Above: You will almost never go wrong if you use an untreated organic substance, like fallen leaves, as mulch. Caveat: remains of a black walnut tree. See below. Photograph by John Merkl for Gardenista, from Your First Garden: What You Need to Know About Raking Leaves.

No doubt that I love chocolate (maybe you do, too), so when I heard that there was such a thing as cocoa bean mulch I was intrigued—until I learned that this mulch, made from cocoa shells, is especially toxic to dogs. The lesson is to avoid using this mulch if you have curious pets.

Another questionable mulch is rubber mulch, which obviously is not organic so it doesn’t decompose or add anything beneficial to the garden. Plus, it can leach chemicals that can harm plants.

Free mulch can be acquired from tree or utility companies (yeah!), but make sure they’re not giving you the remains of a black walnut tree (boo!) as the toxic chemical called juglone in the tree can damage and even kill plants.

Last, dyed mulch—even that trendy black stuff—can be made with cheap dyes and from recycled treated wood like old decks, pallets, and crates that may contain nasty preservatives like creosote or chromated copper arsenate (CCA). CCA-treated wood can kill earthworms, beneficial insects, good soil bacteria, plus be harmful to people and animals who dig in it.

4. Mulch needs to be refreshed.

Pine bark mulch, ready to be used in a pollinator garden. Photograph by Justine Hand, from Pollinator Gardens: 8 Easy Steps to Design a Landscape with Native Plants.
Above: Pine bark mulch, ready to be used in a pollinator garden. Photograph by Justine Hand, from Pollinator Gardens: 8 Easy Steps to Design a Landscape with Native Plants.

In the spring and fall, walk your garden and notice if your mulch needs a new fresh layer. Do you see bare spots, exposed irrigation? Or has runoff taken your mulch away? If so, consider getting a load delivered to your house (better than buying it in wasteful plastic bags).

5. Mulch can be installed wrong.

Above: Avoid building mulch volcanoes. Photograph by extension.org via Flickr.

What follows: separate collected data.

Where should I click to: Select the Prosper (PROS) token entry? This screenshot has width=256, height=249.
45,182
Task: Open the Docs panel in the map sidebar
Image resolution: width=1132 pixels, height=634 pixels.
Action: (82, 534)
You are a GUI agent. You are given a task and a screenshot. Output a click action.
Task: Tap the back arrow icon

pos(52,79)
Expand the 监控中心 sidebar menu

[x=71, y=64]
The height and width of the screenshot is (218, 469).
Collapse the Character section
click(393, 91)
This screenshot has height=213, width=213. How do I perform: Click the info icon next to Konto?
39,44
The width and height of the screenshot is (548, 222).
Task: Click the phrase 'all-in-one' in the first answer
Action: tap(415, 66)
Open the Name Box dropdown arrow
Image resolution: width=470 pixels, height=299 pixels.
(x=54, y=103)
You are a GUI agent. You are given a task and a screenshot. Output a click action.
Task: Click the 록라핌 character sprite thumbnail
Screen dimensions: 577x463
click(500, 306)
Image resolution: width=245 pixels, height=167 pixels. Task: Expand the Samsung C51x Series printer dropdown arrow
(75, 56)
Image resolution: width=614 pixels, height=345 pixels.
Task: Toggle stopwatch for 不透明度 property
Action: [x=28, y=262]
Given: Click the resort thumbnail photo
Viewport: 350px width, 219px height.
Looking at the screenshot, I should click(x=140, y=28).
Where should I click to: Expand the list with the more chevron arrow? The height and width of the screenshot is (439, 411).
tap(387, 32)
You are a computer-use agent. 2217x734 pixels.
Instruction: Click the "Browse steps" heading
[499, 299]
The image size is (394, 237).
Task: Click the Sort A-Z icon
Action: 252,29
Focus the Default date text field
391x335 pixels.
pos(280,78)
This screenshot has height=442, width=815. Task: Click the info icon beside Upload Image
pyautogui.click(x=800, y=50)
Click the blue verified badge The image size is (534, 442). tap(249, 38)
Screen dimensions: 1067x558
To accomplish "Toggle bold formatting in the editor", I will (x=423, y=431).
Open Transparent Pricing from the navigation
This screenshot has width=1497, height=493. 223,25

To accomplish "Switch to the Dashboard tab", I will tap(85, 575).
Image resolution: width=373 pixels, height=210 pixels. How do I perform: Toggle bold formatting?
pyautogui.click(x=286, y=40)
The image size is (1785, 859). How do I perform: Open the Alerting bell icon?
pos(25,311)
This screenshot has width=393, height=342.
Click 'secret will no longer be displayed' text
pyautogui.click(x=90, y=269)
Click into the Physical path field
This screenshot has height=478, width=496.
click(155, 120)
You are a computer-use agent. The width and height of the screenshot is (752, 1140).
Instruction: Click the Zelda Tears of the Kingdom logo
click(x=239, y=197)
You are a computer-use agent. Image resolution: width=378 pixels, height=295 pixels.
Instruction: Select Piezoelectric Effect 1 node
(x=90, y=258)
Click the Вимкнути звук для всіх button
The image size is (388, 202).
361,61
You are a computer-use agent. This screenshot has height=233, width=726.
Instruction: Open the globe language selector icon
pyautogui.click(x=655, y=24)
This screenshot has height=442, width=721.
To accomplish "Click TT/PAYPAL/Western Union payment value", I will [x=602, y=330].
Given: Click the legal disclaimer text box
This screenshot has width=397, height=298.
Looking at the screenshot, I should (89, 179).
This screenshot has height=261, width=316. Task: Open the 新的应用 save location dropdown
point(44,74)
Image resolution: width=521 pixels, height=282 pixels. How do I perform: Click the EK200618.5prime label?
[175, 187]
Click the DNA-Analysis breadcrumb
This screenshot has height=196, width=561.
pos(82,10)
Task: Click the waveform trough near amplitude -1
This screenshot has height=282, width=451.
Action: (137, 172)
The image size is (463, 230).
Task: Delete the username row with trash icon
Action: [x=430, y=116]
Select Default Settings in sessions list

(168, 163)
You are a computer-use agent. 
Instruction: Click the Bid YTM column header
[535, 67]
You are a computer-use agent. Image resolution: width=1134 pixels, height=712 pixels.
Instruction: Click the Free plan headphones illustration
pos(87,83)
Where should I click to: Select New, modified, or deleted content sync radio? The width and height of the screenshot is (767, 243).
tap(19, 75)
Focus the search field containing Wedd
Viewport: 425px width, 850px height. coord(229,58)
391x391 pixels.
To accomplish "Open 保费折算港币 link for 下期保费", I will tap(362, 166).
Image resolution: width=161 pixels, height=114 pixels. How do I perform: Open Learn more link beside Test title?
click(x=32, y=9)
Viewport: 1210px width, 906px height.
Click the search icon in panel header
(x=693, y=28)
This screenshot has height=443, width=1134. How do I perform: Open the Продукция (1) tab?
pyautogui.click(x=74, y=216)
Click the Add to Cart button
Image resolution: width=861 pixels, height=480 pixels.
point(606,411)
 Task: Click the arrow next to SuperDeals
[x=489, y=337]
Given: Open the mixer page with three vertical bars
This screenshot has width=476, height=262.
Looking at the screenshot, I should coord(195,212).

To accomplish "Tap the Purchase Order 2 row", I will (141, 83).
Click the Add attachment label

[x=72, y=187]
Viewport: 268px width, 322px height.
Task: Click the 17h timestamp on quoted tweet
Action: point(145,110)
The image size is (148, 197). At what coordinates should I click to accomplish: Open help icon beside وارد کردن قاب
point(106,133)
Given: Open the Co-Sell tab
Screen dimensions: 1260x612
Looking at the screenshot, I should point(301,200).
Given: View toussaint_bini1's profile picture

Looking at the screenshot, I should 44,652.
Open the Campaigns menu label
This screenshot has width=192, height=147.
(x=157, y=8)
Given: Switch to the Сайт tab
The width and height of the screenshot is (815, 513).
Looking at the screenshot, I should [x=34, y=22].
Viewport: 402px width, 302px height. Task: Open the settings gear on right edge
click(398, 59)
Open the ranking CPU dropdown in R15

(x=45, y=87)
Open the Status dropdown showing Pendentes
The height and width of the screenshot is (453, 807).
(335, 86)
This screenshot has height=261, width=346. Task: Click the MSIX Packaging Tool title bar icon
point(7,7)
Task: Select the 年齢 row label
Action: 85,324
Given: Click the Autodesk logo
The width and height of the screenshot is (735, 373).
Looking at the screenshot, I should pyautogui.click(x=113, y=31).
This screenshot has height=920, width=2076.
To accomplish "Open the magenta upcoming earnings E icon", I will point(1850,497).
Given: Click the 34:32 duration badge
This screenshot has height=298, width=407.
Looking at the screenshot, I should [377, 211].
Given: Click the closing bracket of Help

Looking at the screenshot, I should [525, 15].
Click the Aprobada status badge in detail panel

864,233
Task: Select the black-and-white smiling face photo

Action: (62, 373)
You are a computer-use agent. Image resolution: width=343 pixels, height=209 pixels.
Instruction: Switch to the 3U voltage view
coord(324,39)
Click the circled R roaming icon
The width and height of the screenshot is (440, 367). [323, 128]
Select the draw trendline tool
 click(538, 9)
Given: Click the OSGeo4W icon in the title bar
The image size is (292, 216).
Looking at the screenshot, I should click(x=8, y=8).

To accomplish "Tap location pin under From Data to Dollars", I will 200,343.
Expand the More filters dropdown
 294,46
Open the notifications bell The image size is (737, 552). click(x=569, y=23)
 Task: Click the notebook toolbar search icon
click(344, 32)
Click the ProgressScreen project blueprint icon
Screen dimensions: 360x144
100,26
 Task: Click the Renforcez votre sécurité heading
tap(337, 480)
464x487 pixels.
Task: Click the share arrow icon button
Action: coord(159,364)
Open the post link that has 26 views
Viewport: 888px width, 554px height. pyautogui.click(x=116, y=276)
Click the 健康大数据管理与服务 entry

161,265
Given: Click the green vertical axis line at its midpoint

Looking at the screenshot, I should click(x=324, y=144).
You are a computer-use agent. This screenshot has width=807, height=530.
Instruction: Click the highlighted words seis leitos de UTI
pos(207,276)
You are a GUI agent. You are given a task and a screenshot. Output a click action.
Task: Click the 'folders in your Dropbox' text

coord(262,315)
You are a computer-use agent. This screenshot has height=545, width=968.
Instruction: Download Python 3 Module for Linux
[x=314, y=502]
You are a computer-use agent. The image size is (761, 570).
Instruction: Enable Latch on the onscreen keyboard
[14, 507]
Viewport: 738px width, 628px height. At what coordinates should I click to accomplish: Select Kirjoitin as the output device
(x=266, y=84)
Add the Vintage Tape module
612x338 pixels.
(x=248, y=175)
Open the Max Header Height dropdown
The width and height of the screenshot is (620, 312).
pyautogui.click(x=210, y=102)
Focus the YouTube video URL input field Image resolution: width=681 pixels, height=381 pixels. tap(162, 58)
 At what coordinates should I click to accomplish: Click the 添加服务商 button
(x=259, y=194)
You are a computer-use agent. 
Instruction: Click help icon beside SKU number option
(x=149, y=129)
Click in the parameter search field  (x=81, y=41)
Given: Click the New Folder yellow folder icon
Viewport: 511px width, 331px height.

To avoid attracting unwanted bacteria, disease, pests, and annoying weeds, make sure that that you follow some basic rules when you apply mulch. First thing to remember: mulch needs to be applied approximately two to four inches deep for it to be effective. Second, before applying mulch, you’ll have to weed your area as best as possible (but, please, without nasty RoundUp). A thick layer of mulch will suffocate most weeds, but the tenacious ones will find their way to freedom despite the covering. Some gardeners use a permeable weed cloth before applying mulch and that can definitely work in larger, unplanted areas. Last, make sure you don’t bury any trunks or stems with mulch as this will lead to water retention and possible rot and disease. Pro Tip: No mulch volcanoes. Keep mulch about three inches away from the base of plants and tree trunks to allow for air circulation and to prevent insects from hanging out.